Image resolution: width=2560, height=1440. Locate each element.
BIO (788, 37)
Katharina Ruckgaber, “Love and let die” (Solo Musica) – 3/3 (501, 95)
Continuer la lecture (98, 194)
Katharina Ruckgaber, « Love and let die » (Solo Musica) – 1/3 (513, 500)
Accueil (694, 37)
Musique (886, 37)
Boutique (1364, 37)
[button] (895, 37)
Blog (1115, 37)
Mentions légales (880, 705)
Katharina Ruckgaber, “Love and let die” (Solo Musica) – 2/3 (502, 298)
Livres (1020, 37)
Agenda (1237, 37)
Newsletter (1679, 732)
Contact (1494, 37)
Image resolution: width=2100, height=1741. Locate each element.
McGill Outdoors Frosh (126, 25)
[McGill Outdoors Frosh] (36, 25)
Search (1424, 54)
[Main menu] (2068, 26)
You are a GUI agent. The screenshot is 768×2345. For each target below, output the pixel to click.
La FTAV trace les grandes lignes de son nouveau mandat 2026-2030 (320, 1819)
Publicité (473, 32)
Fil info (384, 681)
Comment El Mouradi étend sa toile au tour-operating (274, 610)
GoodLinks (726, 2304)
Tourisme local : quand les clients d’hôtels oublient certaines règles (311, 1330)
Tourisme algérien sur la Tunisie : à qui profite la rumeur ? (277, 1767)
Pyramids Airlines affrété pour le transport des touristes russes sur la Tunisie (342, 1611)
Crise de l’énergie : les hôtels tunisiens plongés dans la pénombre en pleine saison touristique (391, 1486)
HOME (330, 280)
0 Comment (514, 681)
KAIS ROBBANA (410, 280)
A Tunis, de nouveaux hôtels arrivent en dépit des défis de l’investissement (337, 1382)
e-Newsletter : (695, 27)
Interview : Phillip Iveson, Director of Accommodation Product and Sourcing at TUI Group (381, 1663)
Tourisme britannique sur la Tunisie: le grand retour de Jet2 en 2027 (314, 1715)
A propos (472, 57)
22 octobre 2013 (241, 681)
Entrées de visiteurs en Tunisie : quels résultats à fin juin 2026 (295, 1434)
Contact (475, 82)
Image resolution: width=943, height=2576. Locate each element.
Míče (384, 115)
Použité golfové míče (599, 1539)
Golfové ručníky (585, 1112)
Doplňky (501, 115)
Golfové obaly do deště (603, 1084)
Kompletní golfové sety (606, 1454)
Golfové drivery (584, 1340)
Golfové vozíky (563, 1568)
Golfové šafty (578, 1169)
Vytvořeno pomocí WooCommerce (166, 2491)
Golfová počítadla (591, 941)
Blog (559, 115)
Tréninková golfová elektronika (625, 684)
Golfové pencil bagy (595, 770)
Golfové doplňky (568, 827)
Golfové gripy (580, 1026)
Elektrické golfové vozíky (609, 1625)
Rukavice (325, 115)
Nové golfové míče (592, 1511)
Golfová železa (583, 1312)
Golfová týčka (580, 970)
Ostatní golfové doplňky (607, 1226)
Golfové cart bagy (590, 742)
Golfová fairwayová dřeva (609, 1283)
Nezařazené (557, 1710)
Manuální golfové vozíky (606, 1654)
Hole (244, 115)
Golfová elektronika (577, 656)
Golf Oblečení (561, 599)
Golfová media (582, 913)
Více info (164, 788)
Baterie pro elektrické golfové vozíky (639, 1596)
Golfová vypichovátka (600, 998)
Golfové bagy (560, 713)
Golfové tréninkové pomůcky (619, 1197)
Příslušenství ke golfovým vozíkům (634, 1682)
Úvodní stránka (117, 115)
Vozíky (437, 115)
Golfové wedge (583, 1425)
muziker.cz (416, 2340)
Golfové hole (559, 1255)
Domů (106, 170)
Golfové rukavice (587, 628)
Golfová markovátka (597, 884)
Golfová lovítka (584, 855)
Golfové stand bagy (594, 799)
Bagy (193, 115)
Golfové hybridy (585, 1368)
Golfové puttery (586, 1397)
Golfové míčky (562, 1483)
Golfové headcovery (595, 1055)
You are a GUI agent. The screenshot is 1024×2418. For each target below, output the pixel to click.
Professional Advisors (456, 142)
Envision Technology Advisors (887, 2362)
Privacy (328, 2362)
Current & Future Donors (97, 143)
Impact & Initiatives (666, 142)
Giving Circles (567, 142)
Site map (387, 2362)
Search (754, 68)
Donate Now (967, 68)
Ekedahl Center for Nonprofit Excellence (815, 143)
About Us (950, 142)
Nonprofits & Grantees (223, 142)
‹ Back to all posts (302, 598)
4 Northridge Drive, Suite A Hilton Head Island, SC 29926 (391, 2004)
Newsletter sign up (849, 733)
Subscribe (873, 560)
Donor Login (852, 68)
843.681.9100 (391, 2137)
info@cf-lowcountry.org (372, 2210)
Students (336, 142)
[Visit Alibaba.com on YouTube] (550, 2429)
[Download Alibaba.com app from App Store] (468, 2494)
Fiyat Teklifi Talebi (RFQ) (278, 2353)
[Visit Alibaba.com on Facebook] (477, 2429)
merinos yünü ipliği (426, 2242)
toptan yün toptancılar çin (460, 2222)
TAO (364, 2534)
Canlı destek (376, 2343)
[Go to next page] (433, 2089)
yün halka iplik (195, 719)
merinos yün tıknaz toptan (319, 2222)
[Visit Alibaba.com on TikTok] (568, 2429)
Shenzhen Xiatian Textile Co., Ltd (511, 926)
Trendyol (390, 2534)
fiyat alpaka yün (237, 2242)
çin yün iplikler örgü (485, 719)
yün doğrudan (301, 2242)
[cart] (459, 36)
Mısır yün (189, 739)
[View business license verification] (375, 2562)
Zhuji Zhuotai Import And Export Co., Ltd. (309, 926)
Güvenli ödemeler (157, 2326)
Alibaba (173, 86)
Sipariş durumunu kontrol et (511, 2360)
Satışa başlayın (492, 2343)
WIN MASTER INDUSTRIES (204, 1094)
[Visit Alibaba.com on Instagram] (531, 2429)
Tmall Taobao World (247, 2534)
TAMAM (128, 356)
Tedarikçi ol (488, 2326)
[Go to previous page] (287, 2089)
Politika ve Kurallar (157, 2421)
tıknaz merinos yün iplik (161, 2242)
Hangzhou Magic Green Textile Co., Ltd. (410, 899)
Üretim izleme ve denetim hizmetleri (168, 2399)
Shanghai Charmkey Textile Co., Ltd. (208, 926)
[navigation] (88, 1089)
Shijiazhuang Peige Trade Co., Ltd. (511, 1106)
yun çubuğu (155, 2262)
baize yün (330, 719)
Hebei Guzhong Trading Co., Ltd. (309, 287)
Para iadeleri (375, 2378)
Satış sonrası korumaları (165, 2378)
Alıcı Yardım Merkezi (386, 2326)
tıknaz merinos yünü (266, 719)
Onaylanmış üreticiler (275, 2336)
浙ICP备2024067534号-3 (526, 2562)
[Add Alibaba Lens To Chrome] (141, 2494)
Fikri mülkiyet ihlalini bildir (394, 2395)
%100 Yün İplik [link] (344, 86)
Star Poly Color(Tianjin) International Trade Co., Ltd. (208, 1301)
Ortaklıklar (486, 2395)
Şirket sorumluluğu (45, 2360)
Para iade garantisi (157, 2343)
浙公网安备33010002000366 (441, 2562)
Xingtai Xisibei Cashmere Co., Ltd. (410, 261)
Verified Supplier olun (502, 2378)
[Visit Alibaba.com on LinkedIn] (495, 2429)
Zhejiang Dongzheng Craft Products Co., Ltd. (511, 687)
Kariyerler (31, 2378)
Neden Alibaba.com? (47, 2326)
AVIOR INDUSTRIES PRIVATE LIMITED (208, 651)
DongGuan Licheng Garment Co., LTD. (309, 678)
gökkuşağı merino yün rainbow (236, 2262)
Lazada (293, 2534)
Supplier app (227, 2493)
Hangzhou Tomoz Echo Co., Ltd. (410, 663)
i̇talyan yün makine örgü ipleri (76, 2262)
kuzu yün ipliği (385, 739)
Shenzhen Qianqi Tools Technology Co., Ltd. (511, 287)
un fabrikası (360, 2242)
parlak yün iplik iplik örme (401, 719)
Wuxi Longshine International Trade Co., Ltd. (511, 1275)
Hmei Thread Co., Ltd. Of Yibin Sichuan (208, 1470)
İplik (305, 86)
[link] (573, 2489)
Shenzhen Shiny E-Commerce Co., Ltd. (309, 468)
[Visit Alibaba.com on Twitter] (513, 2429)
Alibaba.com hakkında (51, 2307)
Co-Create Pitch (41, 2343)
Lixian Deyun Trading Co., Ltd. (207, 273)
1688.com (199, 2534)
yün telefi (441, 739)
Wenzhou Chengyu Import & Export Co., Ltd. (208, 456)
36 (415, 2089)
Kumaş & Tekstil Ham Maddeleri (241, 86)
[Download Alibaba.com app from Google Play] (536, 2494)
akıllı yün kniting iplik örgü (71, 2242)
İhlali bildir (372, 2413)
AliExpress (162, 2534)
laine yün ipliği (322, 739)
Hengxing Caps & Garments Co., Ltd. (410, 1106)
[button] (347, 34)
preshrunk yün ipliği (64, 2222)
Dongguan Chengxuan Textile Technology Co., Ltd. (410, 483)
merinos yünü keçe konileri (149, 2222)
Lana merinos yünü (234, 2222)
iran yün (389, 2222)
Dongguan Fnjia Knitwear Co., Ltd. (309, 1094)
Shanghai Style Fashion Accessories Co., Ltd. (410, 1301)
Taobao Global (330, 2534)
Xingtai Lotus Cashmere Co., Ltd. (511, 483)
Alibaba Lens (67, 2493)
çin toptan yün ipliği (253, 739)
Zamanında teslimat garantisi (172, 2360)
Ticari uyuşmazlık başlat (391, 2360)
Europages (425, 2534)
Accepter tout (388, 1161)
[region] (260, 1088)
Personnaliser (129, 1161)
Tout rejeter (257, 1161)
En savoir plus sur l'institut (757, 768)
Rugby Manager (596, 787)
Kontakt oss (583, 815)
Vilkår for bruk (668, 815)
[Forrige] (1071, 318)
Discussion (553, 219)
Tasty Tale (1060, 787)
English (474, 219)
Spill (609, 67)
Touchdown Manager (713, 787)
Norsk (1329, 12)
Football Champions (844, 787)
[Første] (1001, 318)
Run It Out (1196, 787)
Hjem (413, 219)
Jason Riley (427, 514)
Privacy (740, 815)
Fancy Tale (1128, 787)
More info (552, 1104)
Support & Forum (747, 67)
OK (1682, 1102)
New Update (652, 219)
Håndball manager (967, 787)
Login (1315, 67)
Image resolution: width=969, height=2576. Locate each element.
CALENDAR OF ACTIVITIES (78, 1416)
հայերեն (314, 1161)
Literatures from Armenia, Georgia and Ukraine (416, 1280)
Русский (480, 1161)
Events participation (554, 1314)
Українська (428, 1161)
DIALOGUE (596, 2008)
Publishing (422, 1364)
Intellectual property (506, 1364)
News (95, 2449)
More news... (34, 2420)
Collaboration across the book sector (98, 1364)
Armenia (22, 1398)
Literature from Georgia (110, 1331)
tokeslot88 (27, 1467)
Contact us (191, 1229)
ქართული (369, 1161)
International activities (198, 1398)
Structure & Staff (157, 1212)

■ ■ ■ ■ ■ ■ ■

Exercise goal: Write out, exactly as given, the line containing "çin toptan yün ipliği (253, 739)" and every line after it to the end of the records. Include nothing else.

Response to the task:
çin toptan yün ipliği (253, 739)
Zamanında teslimat garantisi (172, 2360)
Ticari uyuşmazlık başlat (391, 2360)
Europages (425, 2534)
Accepter tout (388, 1161)
[region] (260, 1088)
Personnaliser (129, 1161)
Tout rejeter (257, 1161)
En savoir plus sur l'institut (757, 768)
Rugby Manager (596, 787)
Kontakt oss (583, 815)
Vilkår for bruk (668, 815)
[Forrige] (1071, 318)
Discussion (553, 219)
Tasty Tale (1060, 787)
English (474, 219)
Spill (609, 67)
Touchdown Manager (713, 787)
Norsk (1329, 12)
Football Champions (844, 787)
[Første] (1001, 318)
Run It Out (1196, 787)
Hjem (413, 219)
Jason Riley (427, 514)
Privacy (740, 815)
Fancy Tale (1128, 787)
More info (552, 1104)
Support & Forum (747, 67)
OK (1682, 1102)
New Update (652, 219)
Håndball manager (967, 787)
Login (1315, 67)
Image resolution: width=969, height=2576. Locate each element.
CALENDAR OF ACTIVITIES (78, 1416)
հայերեն (314, 1161)
Literatures from Armenia, Georgia and Ukraine (416, 1280)
Русский (480, 1161)
Events participation (554, 1314)
Українська (428, 1161)
DIALOGUE (596, 2008)
Publishing (422, 1364)
Intellectual property (506, 1364)
News (95, 2449)
More news... (34, 2420)
Collaboration across the book sector (98, 1364)
Armenia (22, 1398)
Literature from Georgia (110, 1331)
tokeslot88 (27, 1467)
Contact us (191, 1229)
ქართული (369, 1161)
International activities (198, 1398)
Structure & Staff (157, 1212)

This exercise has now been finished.